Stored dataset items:

= = = = = = =

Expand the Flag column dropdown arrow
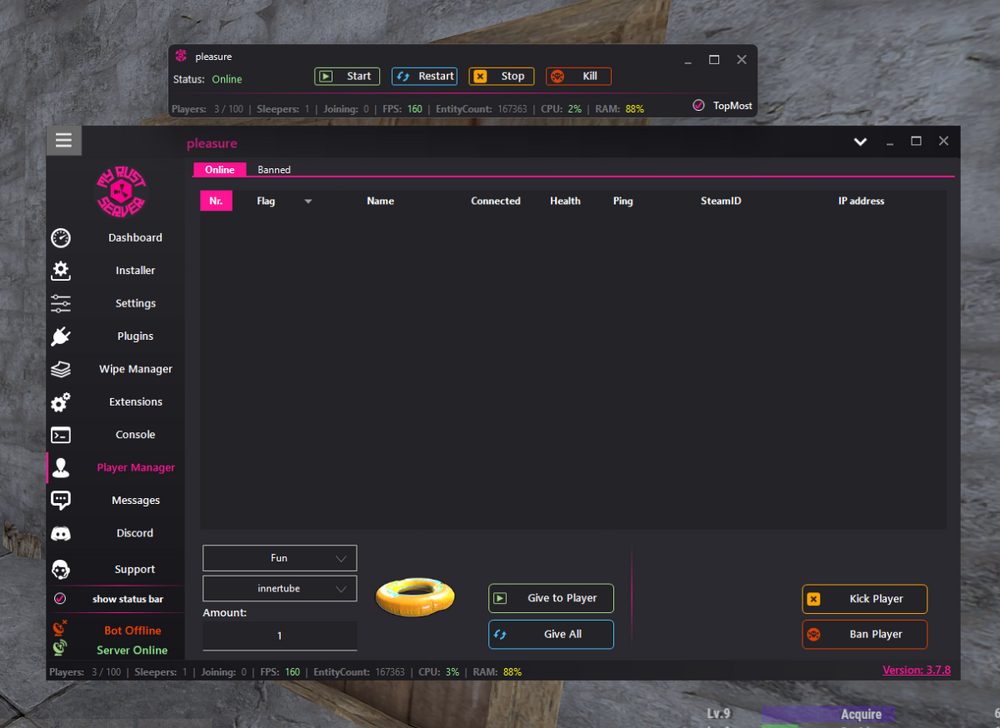The width and height of the screenshot is (1000, 728). click(x=308, y=202)
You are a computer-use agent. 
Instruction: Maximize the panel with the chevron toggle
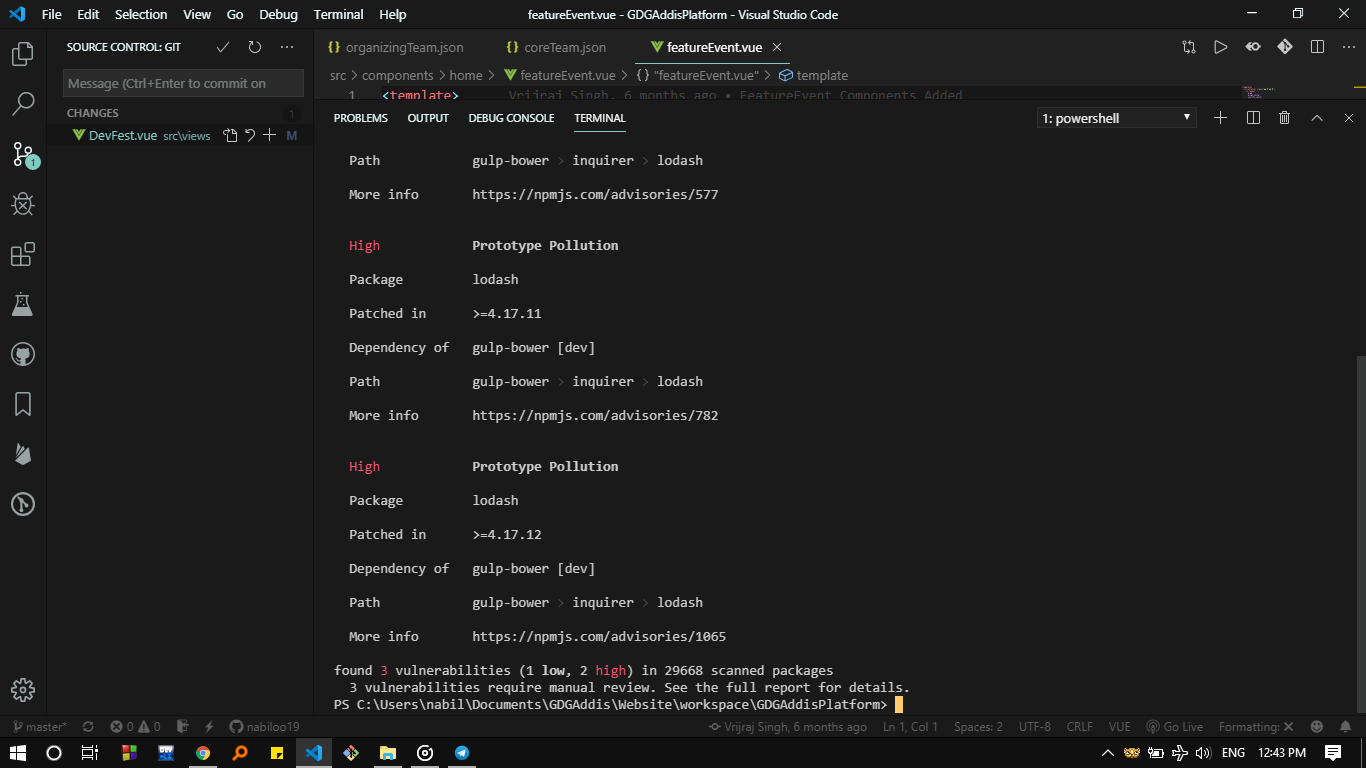tap(1317, 117)
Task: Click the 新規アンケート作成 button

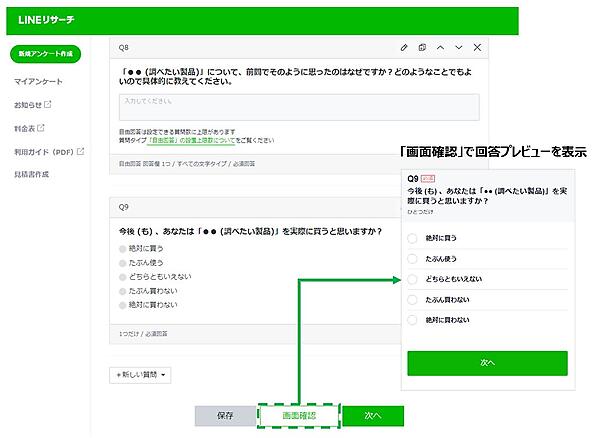Action: coord(45,54)
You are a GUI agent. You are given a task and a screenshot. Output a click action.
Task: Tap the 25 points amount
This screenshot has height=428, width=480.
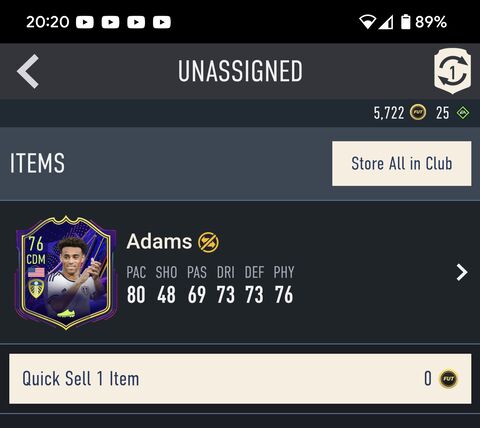point(442,113)
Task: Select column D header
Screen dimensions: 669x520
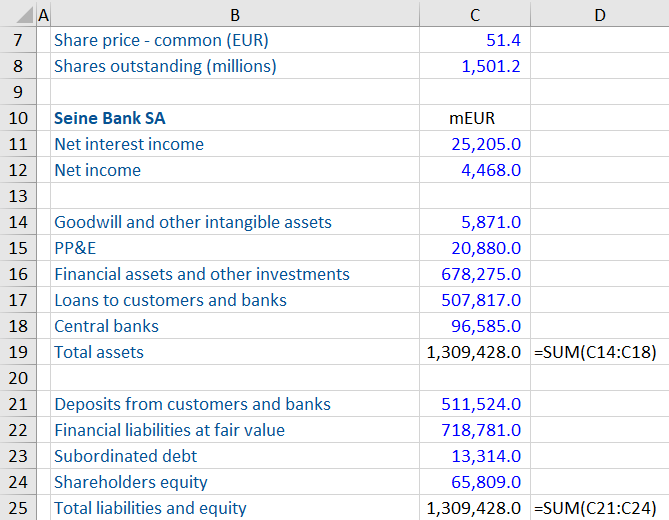Action: [599, 14]
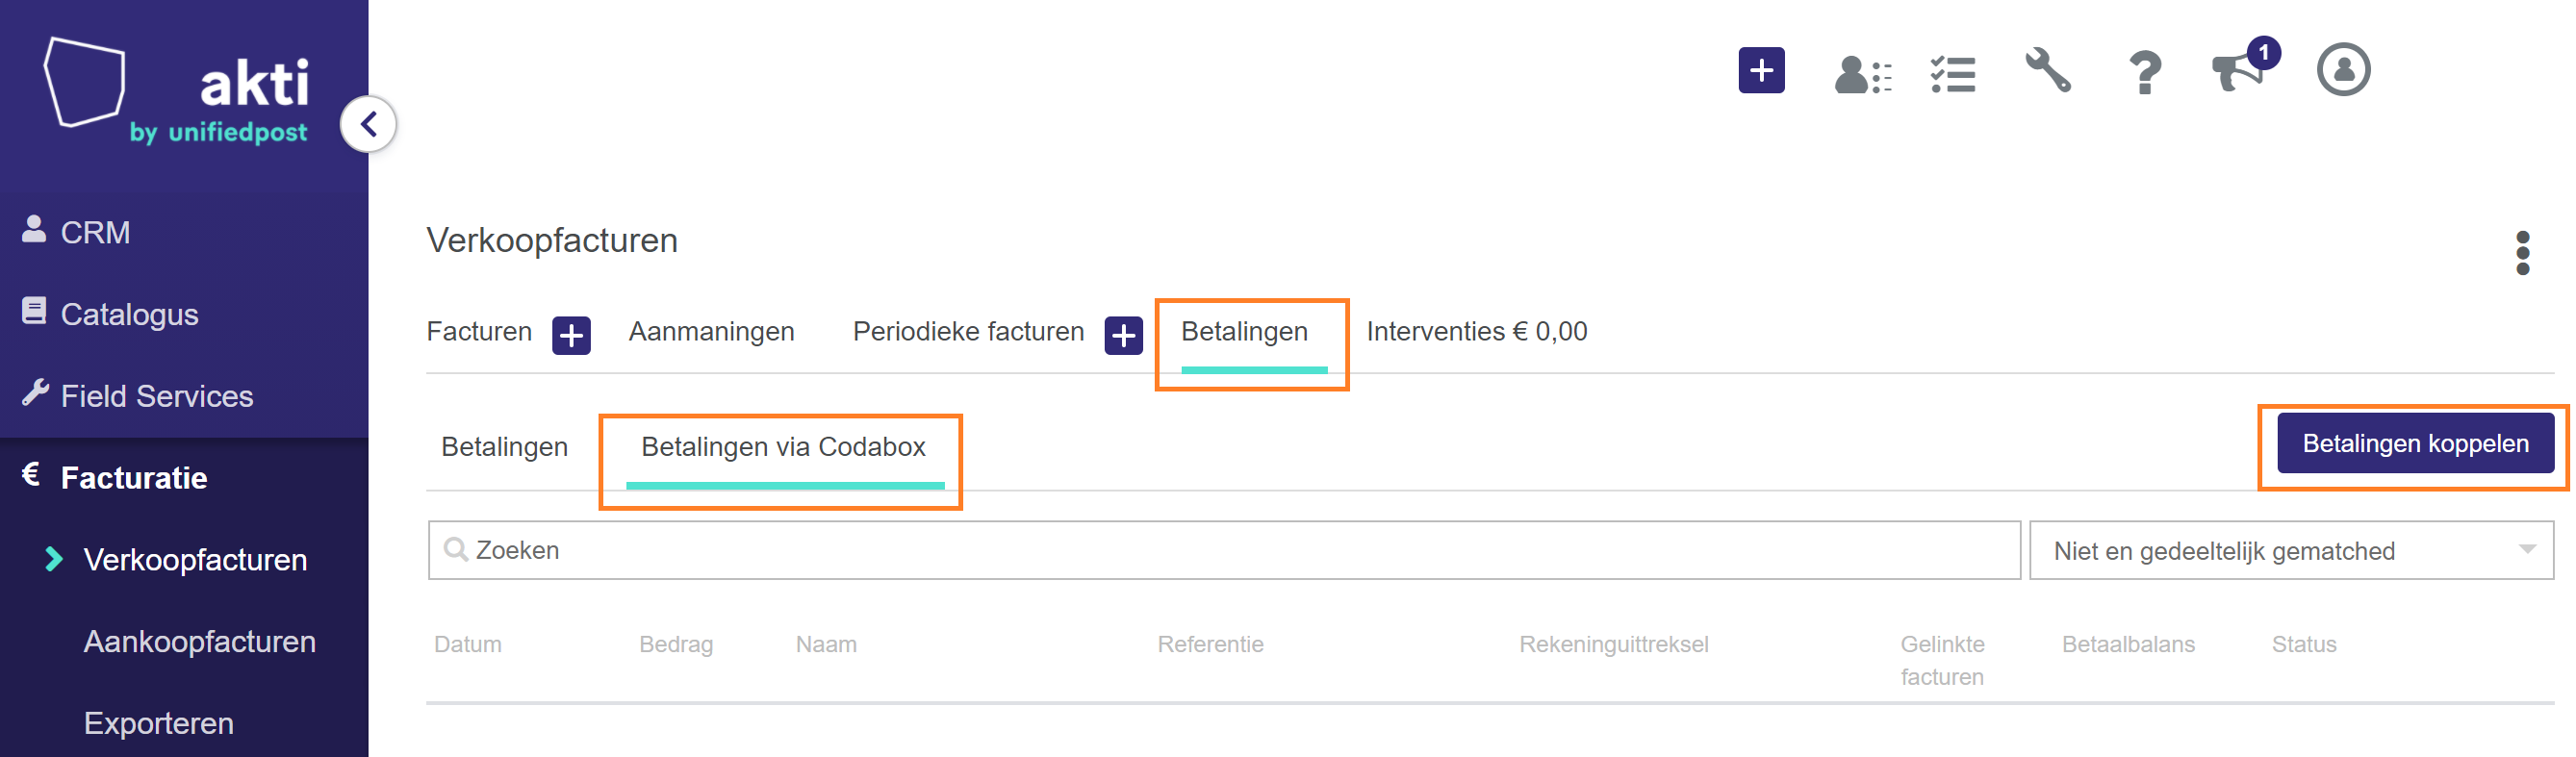
Task: Switch to the Aanmaningen tab
Action: click(x=711, y=332)
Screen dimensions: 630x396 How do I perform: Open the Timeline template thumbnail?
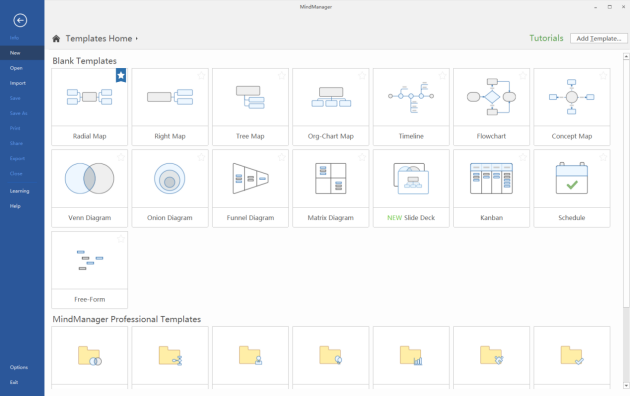click(411, 97)
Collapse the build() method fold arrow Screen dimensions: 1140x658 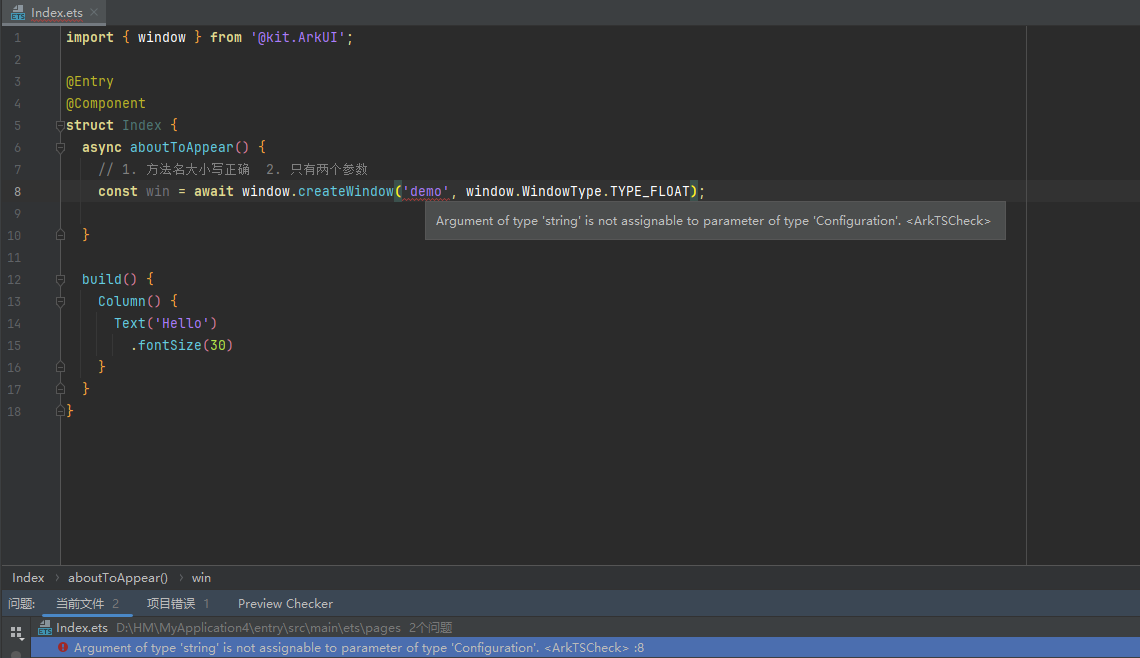59,279
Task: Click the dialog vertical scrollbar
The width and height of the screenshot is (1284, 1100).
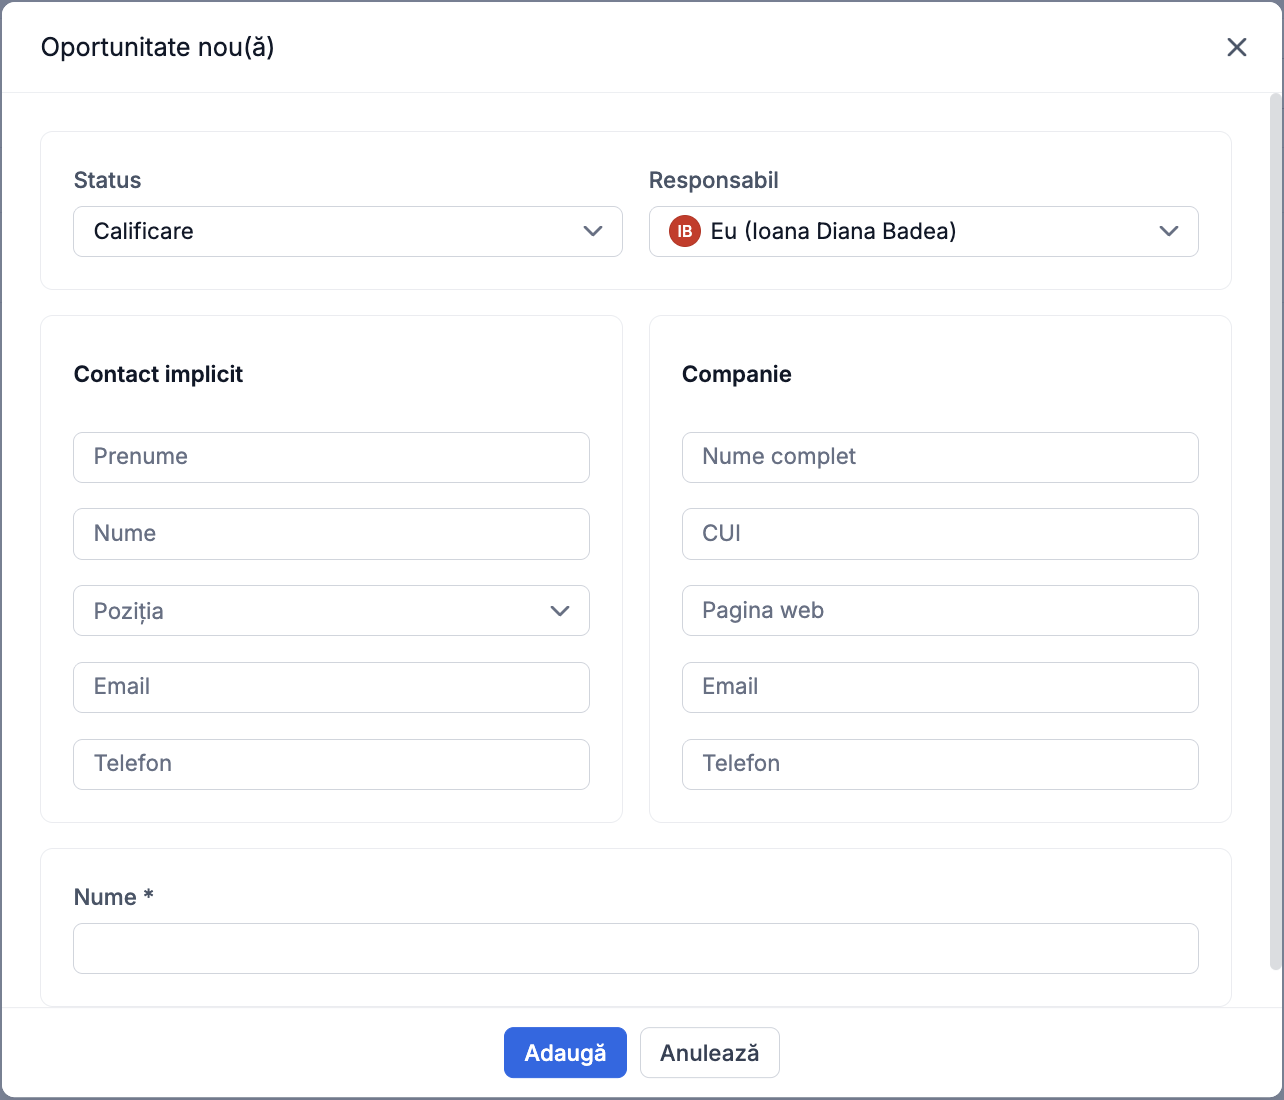Action: point(1275,530)
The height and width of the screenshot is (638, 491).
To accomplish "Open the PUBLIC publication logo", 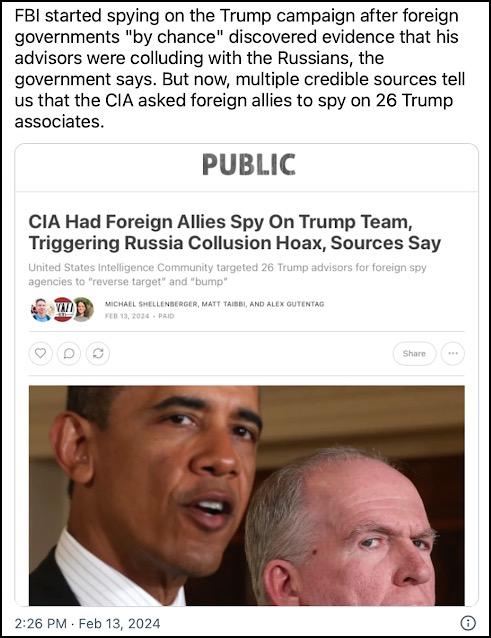I will 249,165.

= = = = = = =

Directions for this task = Wherever the word "agent" occurs in the data, copy that whole line.

Response to the exercise =
You are a computer-use agent. 
You are a GUI agent. You are given a task and a screenshot. Output a click action.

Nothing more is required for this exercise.